L’hiver ne permit pas de suivre exactement, pour l’éducation professionnelle de Jean, l’idée qu’avait eue d’abord M. Oberlé. La neige, qui était restée sur les sommets des Vosges, sans être épaisse, rendait les voyages pénibles. Jean ne fit donc, avec le contremaître Guillaume, que deux ou trois visites à des coupes de bois situées à proximité d’Alsheim et sur les derniers vallonnements des Vosges. Les excursions aux lieux lointains d’exploitation furent remises au temps tiède. Mais il apprit à cuber sans erreur un sapin ou un hêtre, à l’estimer d’après la place qu’il occupe dans la forêt, d’après la hauteur du tronc sous branches, l’apparence de l’écorce qui révèle la santé de l’arbre, et d’autres éléments auxquels se mêle plus ou moins l’espèce de divination qui ne s’apprend nulle part et qui fait les habiles. Son père l’initia aux procédés de fabrication, à la conduite des machines, à la lecture des actes d’adjudication et aux traditions depuis cinquante ans maintenues par les Oberlé dans les contrats de vente et de transport. Il le mit, en outre, en relations avec deux fonctionnaires de l’administration des Forêts de Strasbourg. Ceux-ci se montrèrent empressés, et proposèrent à Jean de lui expliquer de vive voix la nouvelle législation forestière, dont il connaissait encore assez peu de chose. « Venez, dit le plus jeune, venez me voir dans mon bureau, nous causerons, et je vous dirai plus de choses utiles que vous n’en apprendrez dans les livres. Car la loi est la loi, mais l’administration est autre chose. »

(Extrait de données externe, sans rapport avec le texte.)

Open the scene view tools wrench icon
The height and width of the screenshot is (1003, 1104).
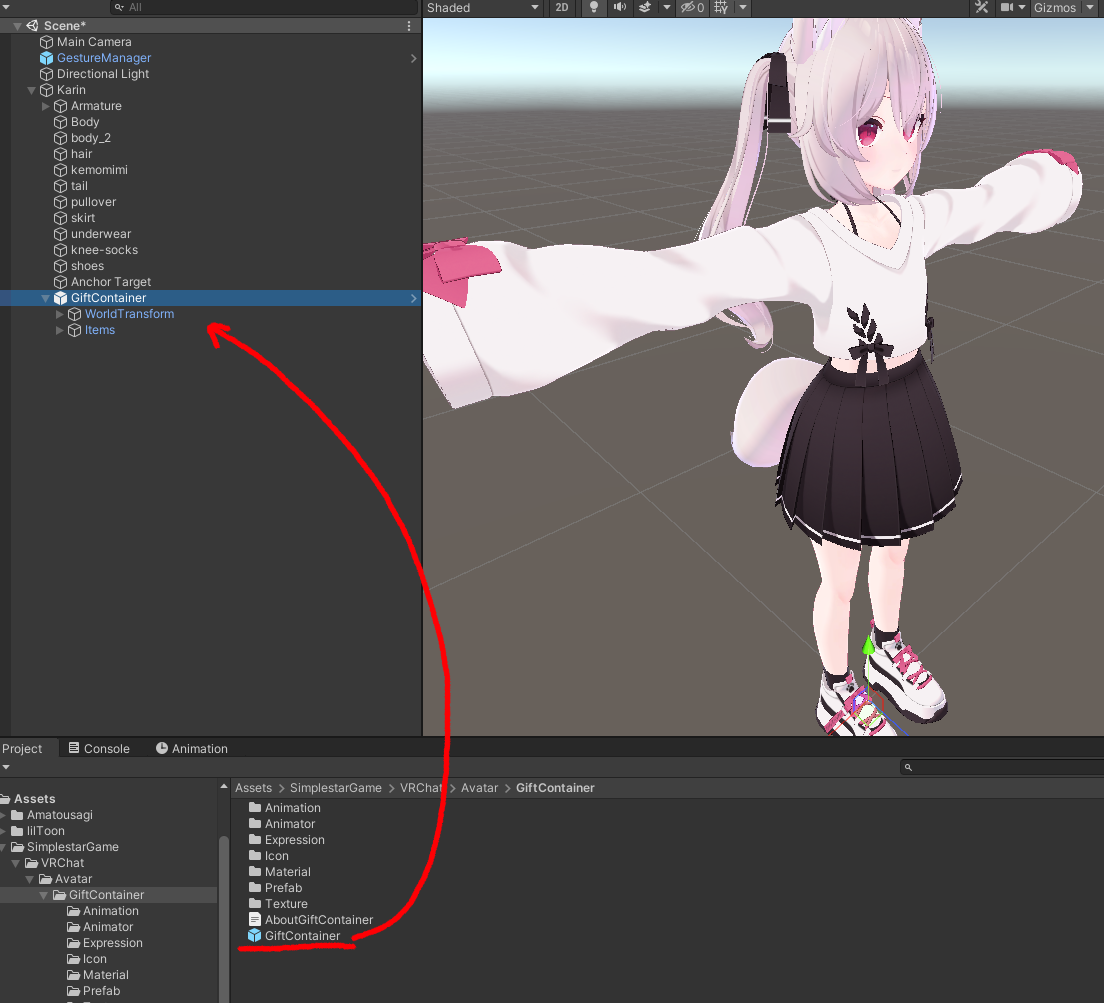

Jean promit de profiter de l’occasion offerte. Mais plusieurs semaines s’écoulèrent avant qu’il eût le temps de se rendre à la ville. Puis le mois de mars s’adoucit tout à coup et fondit la neige. En huit jours, et beaucoup plus tôt que de coutume, les ruisseaux grossirent démesurément, et les hautes cimes qu’on pouvait apercevoir d’Alsheim, celles des Vosges au delà de Sainte-Odile, qui avaient sur leurs pentes des clairières et des chemins tout blancs de neige, apparurent dans leur robe d’été vert sombre et vert pâle. Les promenades autour d’Alsheim allaient donc être exquises et telles que le jeune homme se les représentait dans ses souvenirs d’enfance. La maison, sans être un modèle d’union familiale, n’avait pas revu de nouvelle scène pénible, depuis le lendemain du retour de Jean. On s’observait, on notait, dans chaque camp, des mots et des actes qui pourraient un jour devenir des arguments, des sujets de reproches et de discussions, mais il y avait une sorte d’armistice imposée par des causes différentes : à M. Joseph Oberlé, par le désir de ne pas avoir tort aux yeux de son fils, qui allait bientôt lui être utile, et de ne pas être accusé de provocation ; à Lucienne, par la diversion qu’avait apportée dans sa vie la présence de son frère et par l’intérêt non encore épuisé des récits de voyages et des souvenirs d’étudiant ; à madame Oberlé, par la crainte de faire souffrir son enfant et de l’écarter en lui laissant voir les divisions familiales. Rien n’était changé au fond. Il n’y avait qu’une gaieté superficielle, une apparence de paix, une trêve. Mais, si peu solide qu’il sentît l’accord des intelligences et des cœurs autour de lui, Jean en jouissait, parce qu’il venait de passer de-longues années de solitude morale.

Les ennuis, les froissements venaient d’ailleurs, et ils ne manquaient pas.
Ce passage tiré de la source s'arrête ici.